What you will do =>
Reproduce verbatim the rows that start with the line containing "I want to click on tab-receitas: Receitas, so" and continue through the line containing "center [369, 297].", including both of those lines. Leave the pictures out of your answer.

Stored data entries:
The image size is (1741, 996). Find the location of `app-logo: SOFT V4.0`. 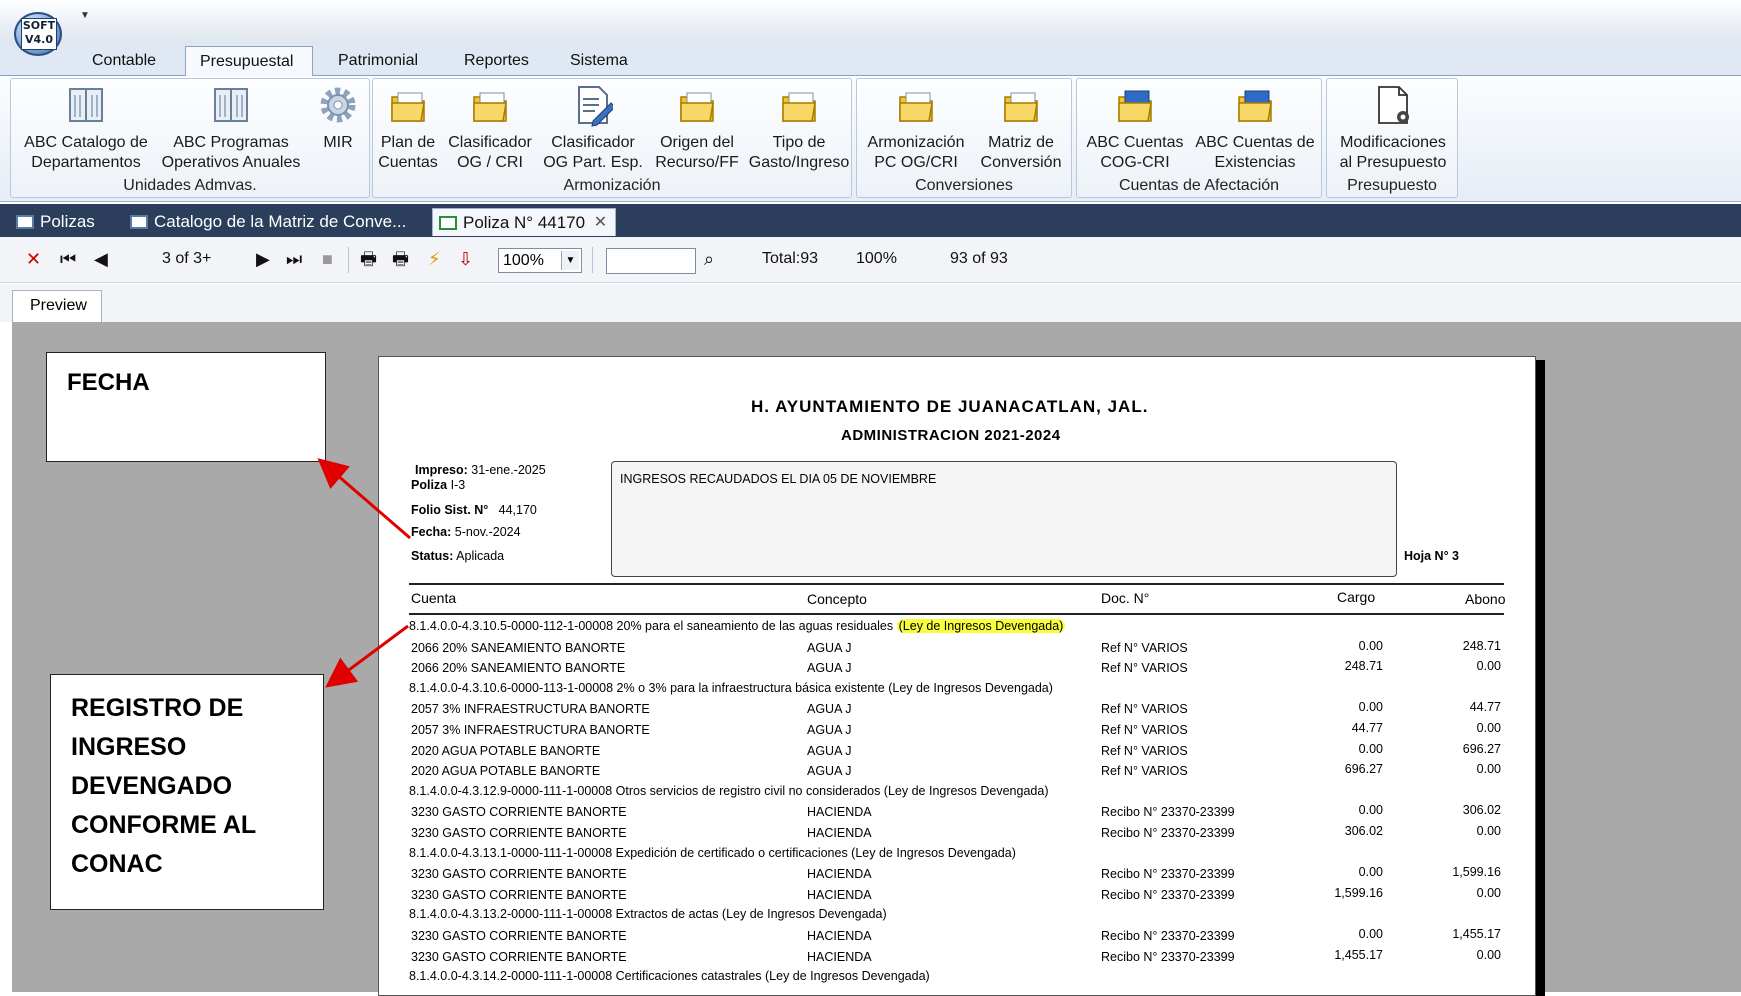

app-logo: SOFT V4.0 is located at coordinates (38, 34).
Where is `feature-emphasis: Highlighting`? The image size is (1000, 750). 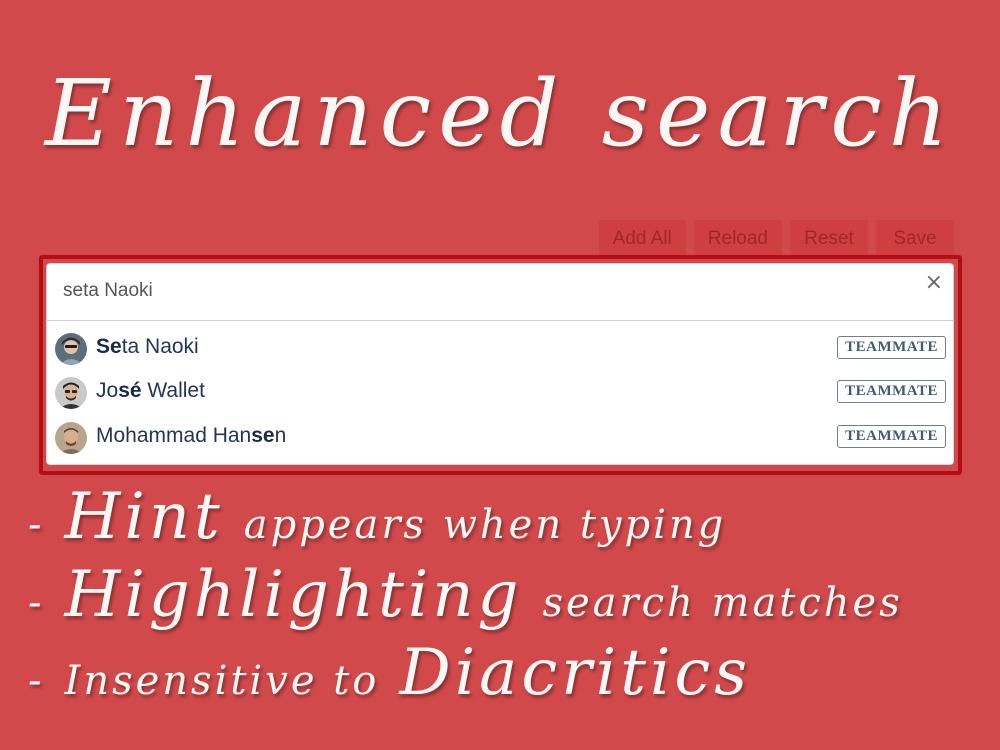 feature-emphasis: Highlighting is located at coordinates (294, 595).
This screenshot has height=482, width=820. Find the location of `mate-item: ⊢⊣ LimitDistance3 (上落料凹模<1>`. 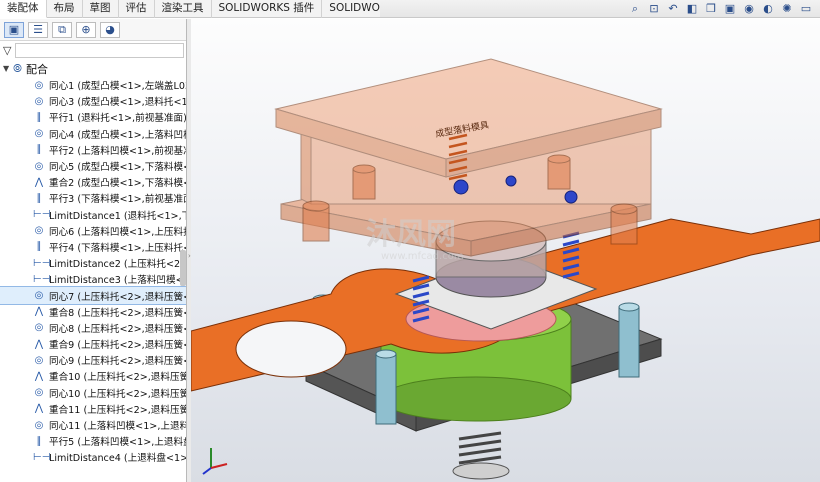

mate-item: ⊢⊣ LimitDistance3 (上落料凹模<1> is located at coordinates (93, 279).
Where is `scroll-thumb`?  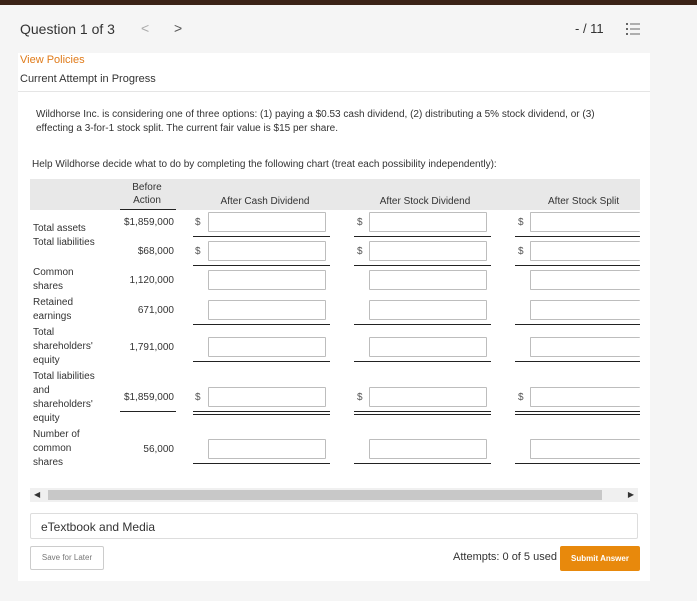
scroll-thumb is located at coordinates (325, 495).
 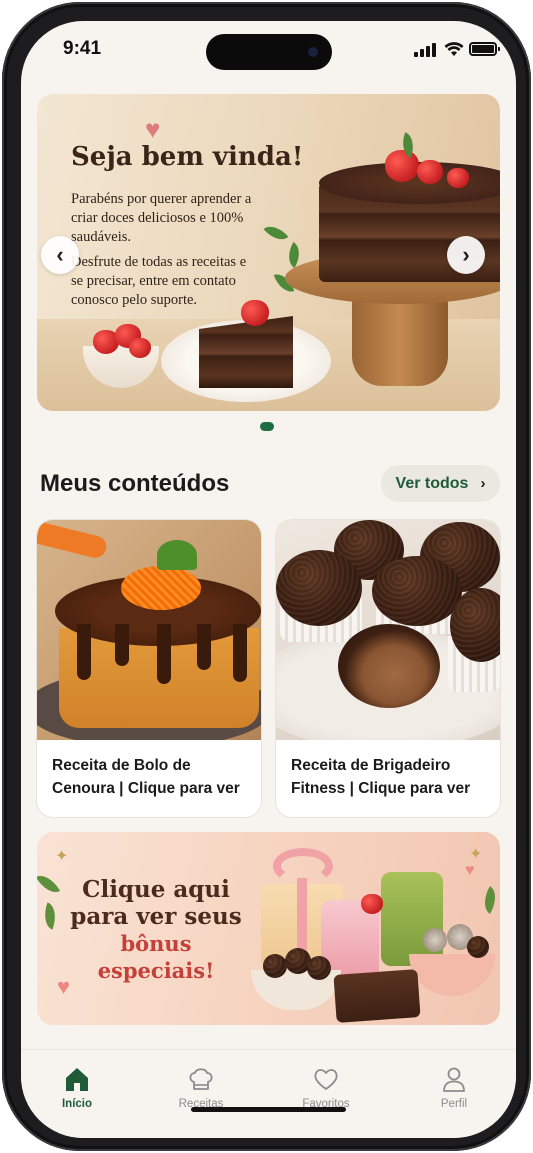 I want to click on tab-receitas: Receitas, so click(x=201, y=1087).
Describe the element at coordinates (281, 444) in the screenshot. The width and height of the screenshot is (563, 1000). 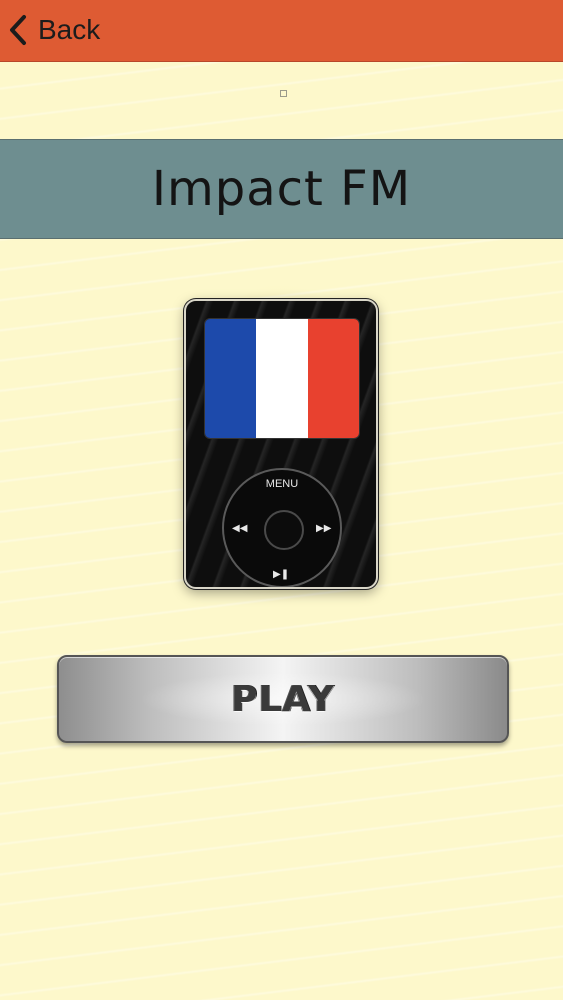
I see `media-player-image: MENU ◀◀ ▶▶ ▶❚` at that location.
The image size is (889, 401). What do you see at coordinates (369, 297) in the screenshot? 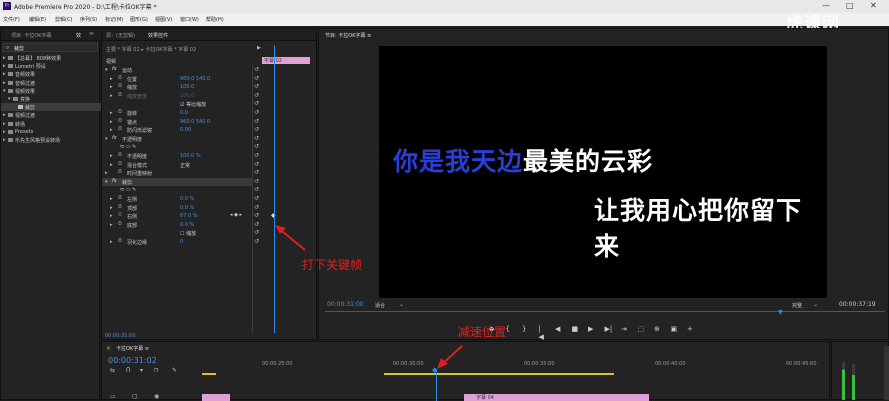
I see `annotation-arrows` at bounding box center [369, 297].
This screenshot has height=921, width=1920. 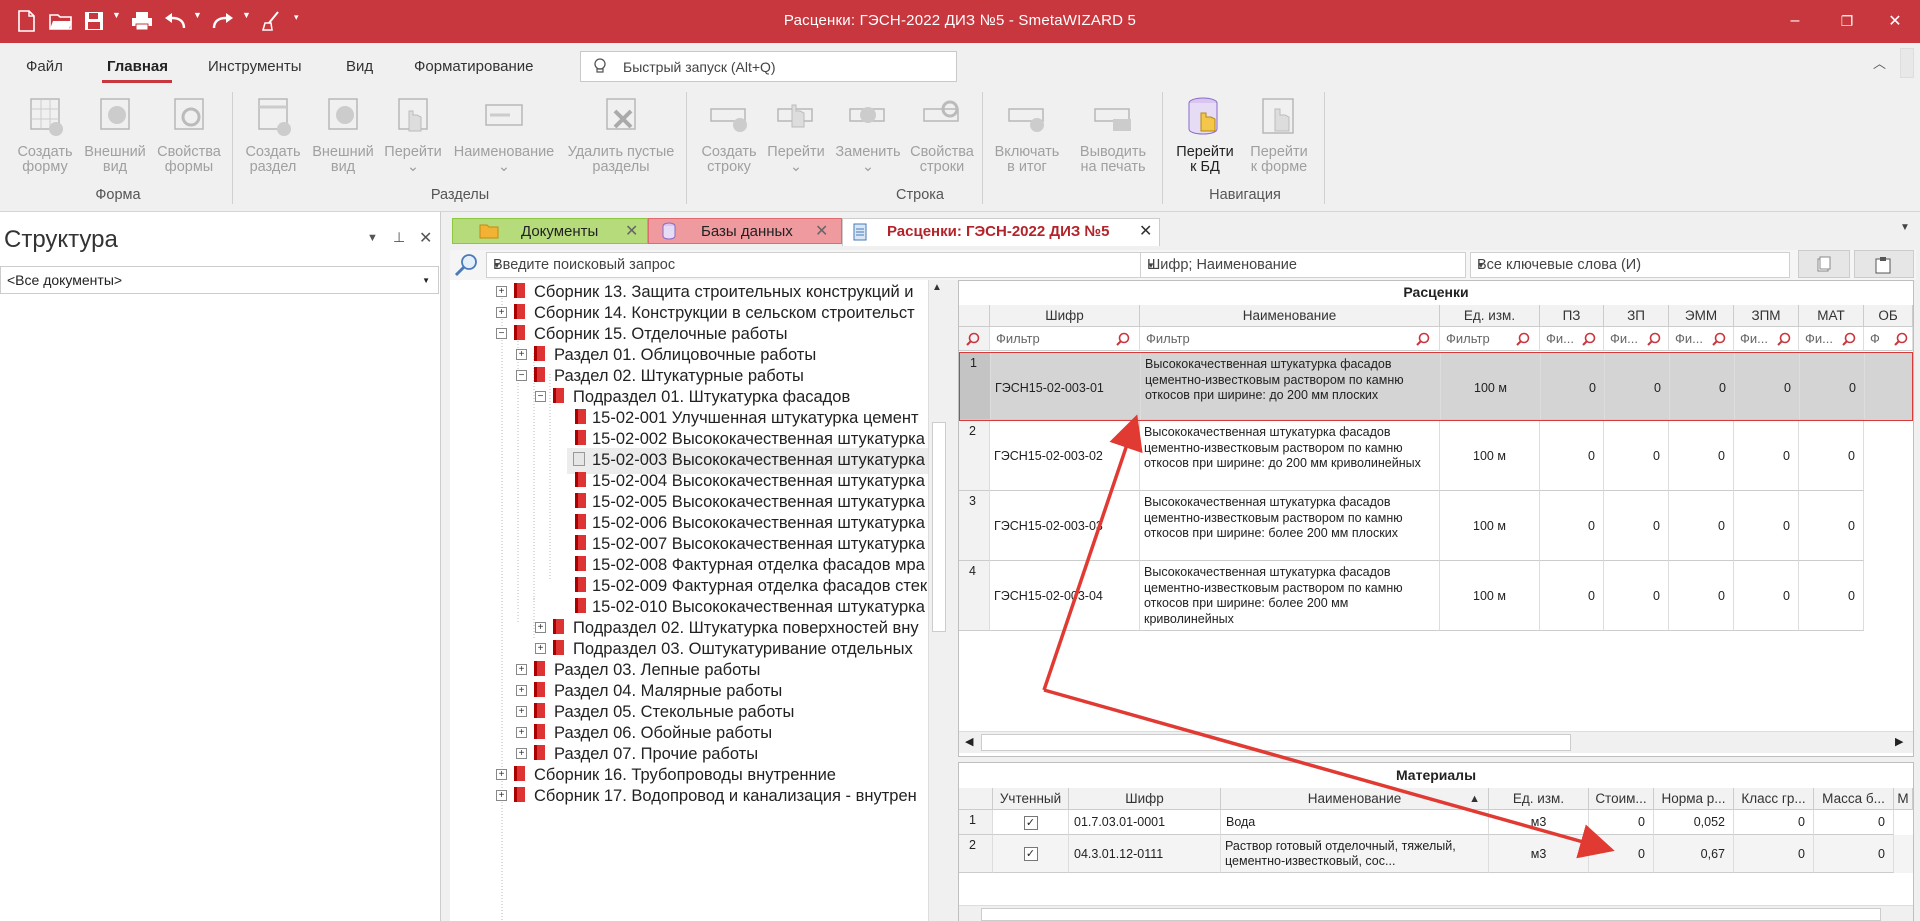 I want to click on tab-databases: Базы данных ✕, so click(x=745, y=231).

Answer to this task =>
  I want to click on tab-receitas: Receitas, so click(x=201, y=1087).
Describe the element at coordinates (281, 444) in the screenshot. The width and height of the screenshot is (563, 1000). 
I see `media-player-image: MENU ◀◀ ▶▶ ▶❚` at that location.
The image size is (889, 401). What do you see at coordinates (369, 297) in the screenshot? 
I see `annotation-arrows` at bounding box center [369, 297].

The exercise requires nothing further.